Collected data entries
* * * *

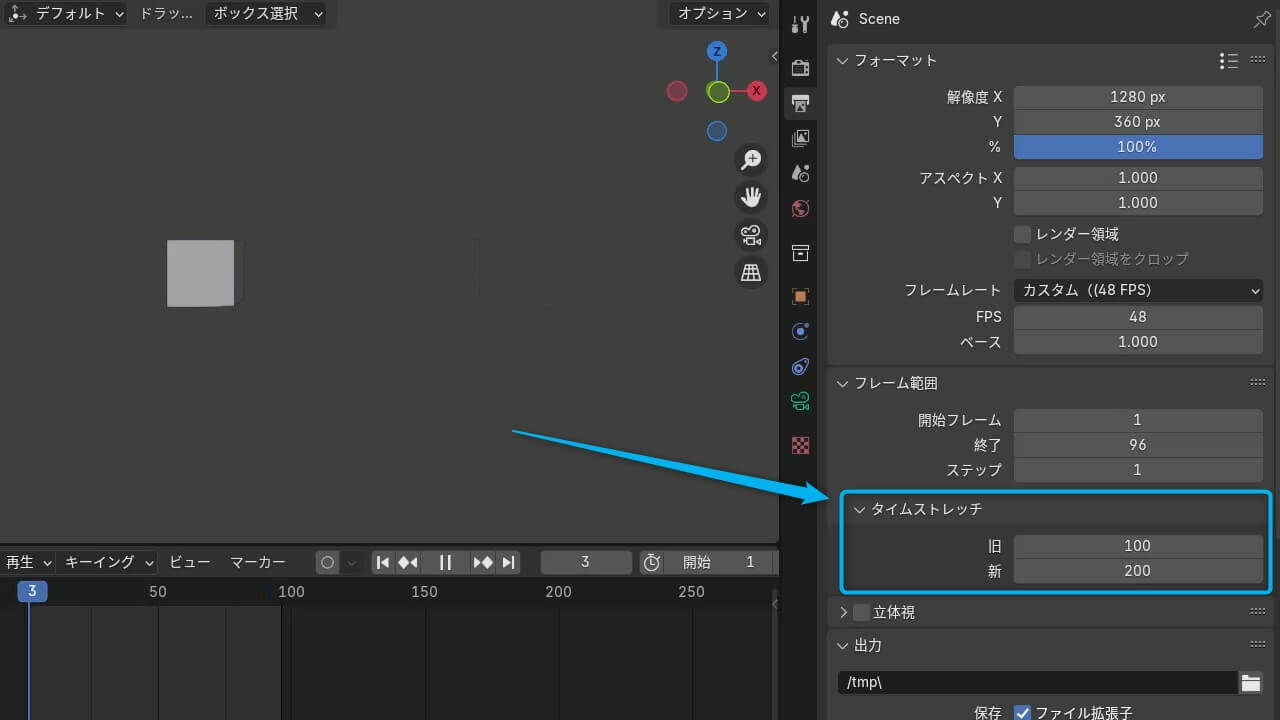
Task: Expand the 立体視 section
Action: pyautogui.click(x=845, y=611)
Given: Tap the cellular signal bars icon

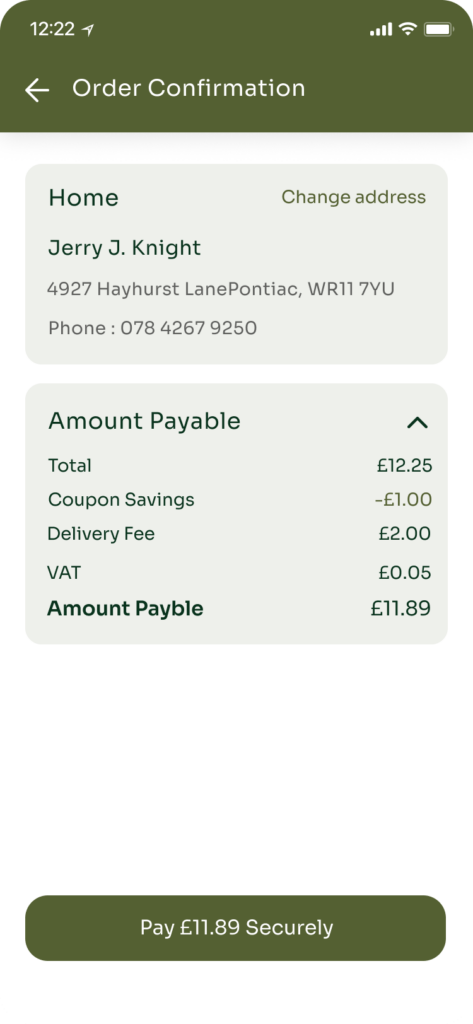Looking at the screenshot, I should click(381, 29).
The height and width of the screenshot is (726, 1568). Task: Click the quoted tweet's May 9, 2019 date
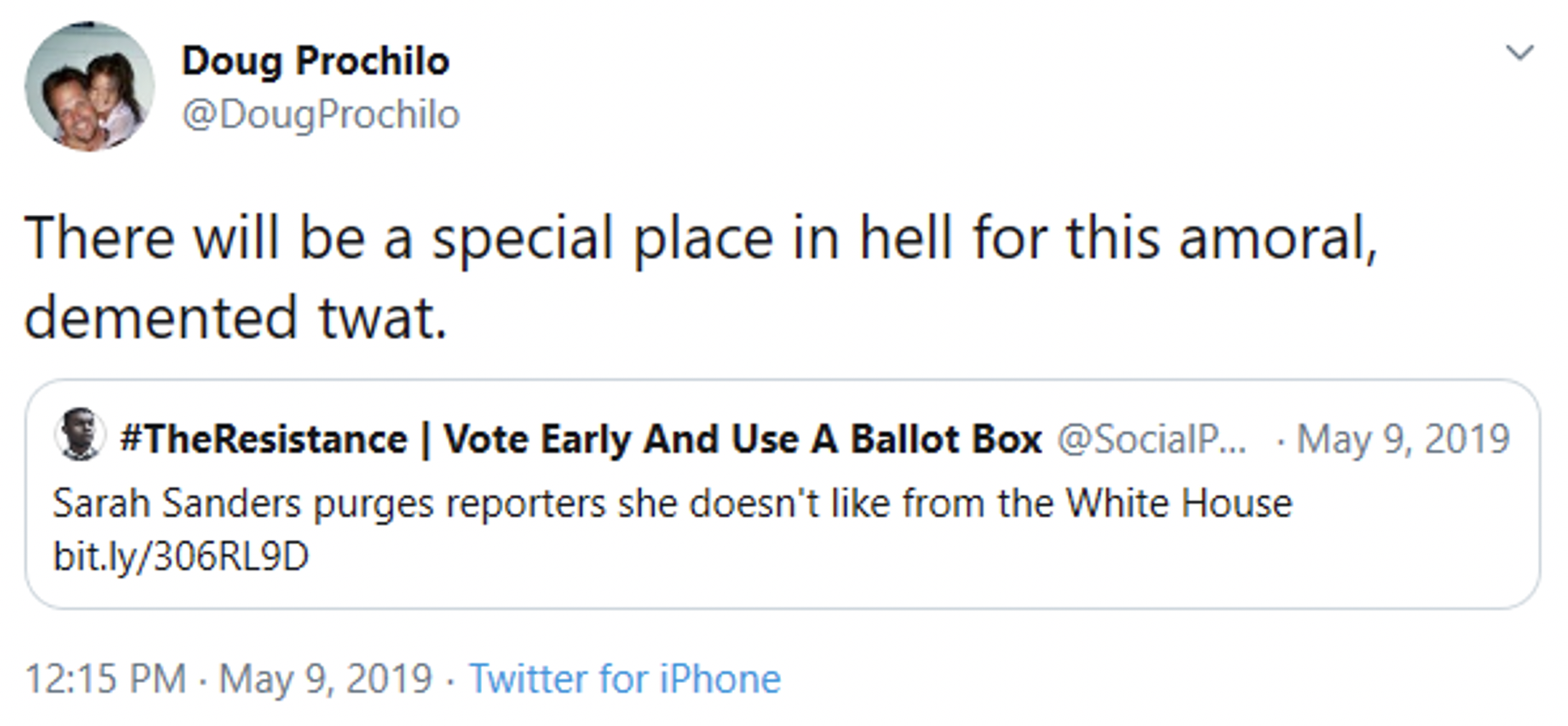pyautogui.click(x=1403, y=439)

* * * *

### What you should do
Start at the line holding "Given: Tap the cellular signal bars icon" and stop at the last line of the entries above. Repeat those lines exactly, pictures excluded.

### Solution for this exercise
Given: Tap the cellular signal bars icon

Looking at the screenshot, I should click(381, 29).
The height and width of the screenshot is (726, 1568). Task: Click the quoted tweet's May 9, 2019 date
pyautogui.click(x=1403, y=439)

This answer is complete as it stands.